Data provided
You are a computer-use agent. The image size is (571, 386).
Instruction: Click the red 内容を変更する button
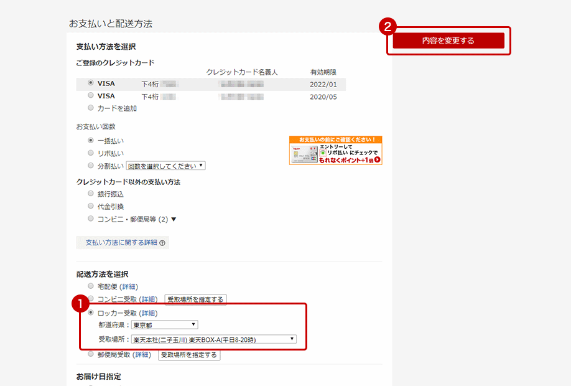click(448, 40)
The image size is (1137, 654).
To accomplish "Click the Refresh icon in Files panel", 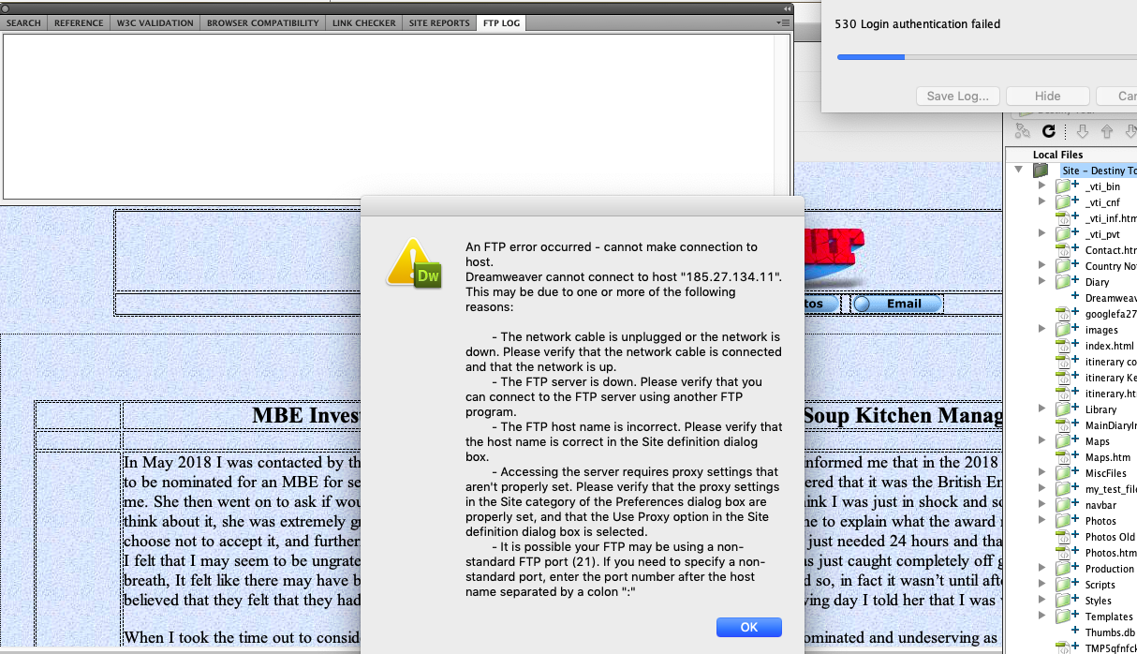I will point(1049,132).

* * *

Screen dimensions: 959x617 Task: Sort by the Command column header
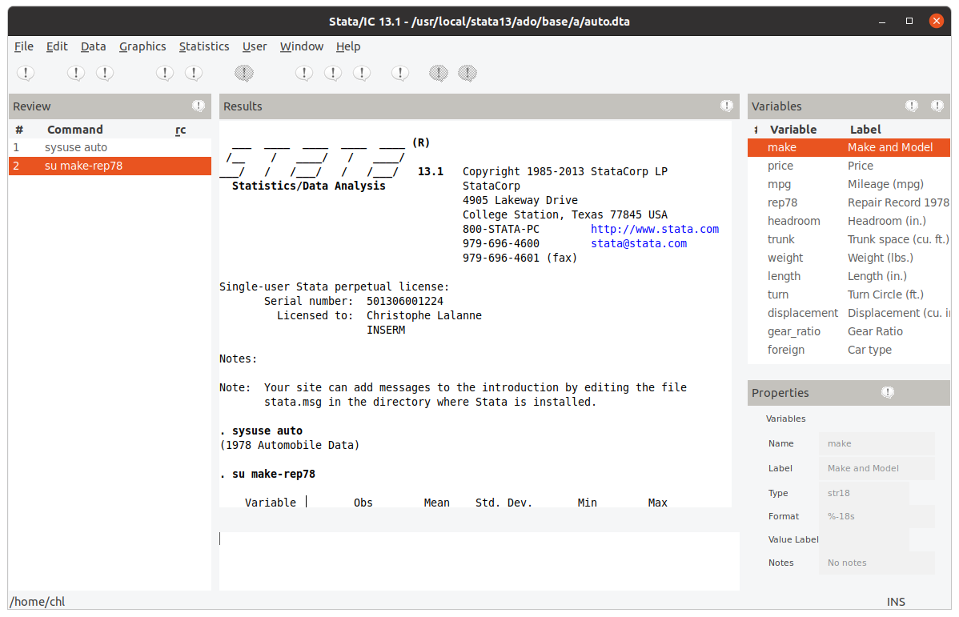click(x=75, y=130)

...

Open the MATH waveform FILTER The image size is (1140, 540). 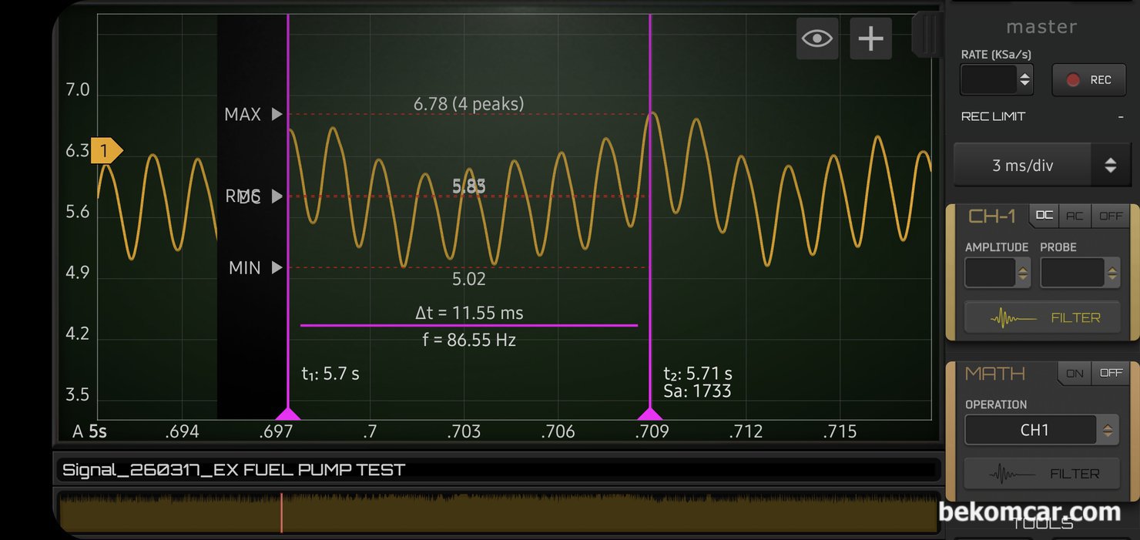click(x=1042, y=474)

Task details
Can you reproduce the stretch of entries from the line containing "Screen dimensions: 959x617" through the line containing "click(x=75, y=130)", both ends included, word for word, leaving out the pictures?

Result
Screen dimensions: 959x617 Task: Sort by the Command column header
click(x=75, y=130)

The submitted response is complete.